>>>

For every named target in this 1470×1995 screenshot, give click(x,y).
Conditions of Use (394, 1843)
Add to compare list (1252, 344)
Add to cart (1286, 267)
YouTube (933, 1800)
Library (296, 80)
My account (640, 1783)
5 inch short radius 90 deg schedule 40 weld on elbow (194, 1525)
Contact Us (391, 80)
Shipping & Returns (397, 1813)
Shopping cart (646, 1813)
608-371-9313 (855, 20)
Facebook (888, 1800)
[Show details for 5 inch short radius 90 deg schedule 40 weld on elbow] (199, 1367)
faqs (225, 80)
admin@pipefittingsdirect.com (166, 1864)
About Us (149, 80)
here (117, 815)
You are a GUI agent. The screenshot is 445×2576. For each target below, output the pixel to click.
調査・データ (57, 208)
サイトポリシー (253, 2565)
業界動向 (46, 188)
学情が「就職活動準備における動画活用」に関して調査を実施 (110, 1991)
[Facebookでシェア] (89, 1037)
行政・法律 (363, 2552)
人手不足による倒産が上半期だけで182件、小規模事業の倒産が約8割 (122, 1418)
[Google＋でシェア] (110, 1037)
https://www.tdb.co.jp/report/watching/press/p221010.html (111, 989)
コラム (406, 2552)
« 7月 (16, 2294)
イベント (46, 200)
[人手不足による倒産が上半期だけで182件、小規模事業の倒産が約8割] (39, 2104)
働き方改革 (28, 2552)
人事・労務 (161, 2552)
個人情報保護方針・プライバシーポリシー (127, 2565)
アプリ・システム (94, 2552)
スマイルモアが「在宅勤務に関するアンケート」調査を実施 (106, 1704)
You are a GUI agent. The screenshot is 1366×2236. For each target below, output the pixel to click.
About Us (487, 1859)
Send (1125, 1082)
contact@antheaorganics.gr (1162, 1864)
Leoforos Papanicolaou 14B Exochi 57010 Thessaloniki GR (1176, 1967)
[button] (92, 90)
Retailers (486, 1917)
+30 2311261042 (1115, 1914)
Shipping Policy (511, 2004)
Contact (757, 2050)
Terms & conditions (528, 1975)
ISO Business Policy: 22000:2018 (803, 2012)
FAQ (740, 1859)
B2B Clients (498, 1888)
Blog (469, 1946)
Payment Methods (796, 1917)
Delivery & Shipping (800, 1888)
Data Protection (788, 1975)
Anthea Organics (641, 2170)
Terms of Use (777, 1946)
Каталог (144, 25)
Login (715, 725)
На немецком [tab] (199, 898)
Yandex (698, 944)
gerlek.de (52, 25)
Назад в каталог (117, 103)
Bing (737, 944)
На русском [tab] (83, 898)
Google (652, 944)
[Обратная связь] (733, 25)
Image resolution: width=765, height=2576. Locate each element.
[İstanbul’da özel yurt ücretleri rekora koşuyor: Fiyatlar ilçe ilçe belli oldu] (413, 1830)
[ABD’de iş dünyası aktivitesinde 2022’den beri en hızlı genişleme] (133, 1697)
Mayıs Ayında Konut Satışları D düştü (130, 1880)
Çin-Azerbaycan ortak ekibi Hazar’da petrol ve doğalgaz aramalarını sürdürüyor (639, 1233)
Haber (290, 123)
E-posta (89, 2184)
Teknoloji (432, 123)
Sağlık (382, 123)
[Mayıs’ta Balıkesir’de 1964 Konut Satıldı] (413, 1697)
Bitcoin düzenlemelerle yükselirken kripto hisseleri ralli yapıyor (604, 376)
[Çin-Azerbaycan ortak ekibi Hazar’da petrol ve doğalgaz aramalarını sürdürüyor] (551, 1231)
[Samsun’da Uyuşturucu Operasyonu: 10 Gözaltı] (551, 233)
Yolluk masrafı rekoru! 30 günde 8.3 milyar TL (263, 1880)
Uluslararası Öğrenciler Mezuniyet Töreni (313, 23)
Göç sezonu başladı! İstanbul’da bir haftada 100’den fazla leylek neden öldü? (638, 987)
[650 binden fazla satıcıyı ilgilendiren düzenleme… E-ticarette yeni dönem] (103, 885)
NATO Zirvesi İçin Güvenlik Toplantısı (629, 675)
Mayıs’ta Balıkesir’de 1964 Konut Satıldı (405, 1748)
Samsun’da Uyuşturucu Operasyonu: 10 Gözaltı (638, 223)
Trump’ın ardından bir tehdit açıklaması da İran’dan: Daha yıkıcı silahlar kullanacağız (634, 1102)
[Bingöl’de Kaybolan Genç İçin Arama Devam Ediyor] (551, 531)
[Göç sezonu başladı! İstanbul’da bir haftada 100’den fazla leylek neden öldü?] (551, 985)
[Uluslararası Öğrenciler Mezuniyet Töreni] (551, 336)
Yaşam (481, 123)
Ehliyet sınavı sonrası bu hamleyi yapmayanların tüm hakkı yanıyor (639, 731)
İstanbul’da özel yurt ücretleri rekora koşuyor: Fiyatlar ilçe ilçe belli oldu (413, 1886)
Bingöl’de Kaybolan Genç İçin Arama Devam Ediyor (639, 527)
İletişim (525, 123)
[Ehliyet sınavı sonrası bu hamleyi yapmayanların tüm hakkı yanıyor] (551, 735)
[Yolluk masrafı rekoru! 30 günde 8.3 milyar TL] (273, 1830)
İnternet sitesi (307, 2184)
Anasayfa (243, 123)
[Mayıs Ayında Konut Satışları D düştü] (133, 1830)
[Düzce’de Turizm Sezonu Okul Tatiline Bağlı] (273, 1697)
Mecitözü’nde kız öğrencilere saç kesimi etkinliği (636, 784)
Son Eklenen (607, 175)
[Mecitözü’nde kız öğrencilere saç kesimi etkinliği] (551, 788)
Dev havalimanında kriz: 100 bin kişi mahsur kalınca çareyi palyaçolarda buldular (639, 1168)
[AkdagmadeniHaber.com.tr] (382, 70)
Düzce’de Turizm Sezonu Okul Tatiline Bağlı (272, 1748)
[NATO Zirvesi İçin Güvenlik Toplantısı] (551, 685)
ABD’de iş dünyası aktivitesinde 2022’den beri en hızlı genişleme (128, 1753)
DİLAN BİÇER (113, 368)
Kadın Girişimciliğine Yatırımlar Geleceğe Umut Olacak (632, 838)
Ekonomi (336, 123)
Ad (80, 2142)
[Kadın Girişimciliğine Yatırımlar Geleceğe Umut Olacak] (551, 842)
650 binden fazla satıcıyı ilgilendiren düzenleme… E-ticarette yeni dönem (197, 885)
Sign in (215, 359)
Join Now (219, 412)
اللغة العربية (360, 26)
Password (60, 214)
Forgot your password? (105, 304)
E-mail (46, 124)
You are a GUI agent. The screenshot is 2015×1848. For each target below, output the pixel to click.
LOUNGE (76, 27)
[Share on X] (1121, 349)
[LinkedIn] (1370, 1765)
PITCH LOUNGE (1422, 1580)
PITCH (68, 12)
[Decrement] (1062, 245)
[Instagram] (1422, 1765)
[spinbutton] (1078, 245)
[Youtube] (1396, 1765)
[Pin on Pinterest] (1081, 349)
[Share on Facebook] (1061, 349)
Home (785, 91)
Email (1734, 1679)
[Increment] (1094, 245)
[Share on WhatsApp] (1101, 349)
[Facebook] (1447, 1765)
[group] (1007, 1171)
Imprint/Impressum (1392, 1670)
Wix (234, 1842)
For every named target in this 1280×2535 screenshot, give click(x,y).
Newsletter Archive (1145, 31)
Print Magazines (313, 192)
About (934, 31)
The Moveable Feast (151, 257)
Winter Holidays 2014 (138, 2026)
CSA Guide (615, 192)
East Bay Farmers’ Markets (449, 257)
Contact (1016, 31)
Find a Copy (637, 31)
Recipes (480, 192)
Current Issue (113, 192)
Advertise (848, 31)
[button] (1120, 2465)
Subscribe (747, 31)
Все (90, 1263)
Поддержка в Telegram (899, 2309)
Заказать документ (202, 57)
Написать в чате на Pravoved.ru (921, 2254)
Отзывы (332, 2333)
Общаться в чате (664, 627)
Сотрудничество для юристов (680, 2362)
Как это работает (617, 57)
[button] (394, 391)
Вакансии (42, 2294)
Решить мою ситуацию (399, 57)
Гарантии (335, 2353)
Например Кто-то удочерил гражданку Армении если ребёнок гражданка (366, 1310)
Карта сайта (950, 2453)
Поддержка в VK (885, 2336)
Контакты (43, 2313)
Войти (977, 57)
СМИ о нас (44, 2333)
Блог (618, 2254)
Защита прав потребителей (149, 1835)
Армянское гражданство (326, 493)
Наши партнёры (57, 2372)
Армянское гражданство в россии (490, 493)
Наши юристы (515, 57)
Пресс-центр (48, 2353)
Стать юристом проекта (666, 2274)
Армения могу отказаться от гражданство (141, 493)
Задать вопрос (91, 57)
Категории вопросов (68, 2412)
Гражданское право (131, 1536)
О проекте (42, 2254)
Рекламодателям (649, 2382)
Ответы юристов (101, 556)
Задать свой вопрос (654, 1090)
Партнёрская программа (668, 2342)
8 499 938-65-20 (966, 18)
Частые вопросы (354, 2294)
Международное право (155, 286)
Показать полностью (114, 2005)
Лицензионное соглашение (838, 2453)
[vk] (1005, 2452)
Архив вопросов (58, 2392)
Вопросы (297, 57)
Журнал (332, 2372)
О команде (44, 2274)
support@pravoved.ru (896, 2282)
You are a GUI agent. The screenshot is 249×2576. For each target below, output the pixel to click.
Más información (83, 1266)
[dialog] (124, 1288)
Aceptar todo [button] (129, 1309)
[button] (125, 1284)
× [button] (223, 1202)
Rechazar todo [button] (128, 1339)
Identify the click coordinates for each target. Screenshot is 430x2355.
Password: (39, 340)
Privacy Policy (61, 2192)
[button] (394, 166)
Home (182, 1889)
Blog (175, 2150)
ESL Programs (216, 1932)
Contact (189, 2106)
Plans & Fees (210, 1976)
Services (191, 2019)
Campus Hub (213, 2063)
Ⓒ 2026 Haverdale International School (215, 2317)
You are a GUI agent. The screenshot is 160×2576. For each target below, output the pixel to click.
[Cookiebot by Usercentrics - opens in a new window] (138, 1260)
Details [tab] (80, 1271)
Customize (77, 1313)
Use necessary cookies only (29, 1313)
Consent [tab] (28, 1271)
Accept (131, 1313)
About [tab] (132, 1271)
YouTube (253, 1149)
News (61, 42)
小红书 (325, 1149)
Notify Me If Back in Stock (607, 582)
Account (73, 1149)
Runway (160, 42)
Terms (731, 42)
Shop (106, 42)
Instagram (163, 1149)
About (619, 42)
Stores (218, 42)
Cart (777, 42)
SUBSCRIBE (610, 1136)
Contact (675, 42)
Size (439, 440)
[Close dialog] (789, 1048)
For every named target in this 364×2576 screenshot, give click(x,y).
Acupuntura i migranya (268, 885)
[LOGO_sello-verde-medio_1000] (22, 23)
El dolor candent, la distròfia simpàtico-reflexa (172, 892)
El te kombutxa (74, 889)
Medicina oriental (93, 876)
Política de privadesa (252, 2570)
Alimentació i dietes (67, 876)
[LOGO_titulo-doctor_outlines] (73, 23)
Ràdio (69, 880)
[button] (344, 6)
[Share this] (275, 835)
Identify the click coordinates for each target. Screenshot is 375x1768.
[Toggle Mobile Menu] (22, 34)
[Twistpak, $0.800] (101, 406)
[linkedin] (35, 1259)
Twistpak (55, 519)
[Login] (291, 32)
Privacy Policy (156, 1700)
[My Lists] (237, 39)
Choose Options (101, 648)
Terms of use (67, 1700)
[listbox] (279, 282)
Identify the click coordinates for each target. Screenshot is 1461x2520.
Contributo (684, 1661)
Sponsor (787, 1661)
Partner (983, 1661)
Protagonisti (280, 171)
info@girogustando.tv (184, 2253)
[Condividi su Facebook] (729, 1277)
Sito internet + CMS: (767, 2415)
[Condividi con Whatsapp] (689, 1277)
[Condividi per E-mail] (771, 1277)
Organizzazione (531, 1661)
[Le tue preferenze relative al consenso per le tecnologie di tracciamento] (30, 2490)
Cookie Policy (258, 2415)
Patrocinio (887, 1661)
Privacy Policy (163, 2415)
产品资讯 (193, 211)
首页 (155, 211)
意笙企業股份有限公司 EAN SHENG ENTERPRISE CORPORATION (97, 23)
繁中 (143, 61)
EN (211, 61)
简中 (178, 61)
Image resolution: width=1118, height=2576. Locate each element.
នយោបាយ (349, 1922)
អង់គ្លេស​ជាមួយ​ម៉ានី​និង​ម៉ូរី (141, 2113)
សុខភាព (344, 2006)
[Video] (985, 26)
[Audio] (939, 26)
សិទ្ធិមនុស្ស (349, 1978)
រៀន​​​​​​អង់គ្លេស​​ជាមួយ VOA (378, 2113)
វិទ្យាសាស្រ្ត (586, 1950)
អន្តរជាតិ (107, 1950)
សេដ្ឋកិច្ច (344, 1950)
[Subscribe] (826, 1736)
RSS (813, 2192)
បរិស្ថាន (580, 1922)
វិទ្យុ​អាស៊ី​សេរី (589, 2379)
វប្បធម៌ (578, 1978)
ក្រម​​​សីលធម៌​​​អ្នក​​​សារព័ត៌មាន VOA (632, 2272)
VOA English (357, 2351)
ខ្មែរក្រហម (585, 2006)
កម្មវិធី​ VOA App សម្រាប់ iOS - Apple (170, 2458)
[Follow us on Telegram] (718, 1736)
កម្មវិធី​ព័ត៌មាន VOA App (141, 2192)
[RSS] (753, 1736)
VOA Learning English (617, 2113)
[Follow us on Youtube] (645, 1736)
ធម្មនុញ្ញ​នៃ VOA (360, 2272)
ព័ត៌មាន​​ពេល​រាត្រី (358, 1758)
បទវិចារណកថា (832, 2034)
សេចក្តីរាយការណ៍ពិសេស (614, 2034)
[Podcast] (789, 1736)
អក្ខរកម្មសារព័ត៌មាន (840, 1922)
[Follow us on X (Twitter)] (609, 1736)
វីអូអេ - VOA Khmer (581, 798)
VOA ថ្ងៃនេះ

<<<

ACTIVITY =
Write out again, exactly, the lines from the start of the entries up to and including the one with "My account (640, 1783)". Nothing else belongs in the reply.

RESULT =
For every named target in this 1470×1995 screenshot, give click(x,y).
Conditions of Use (394, 1843)
Add to compare list (1252, 344)
Add to cart (1286, 267)
YouTube (933, 1800)
Library (296, 80)
My account (640, 1783)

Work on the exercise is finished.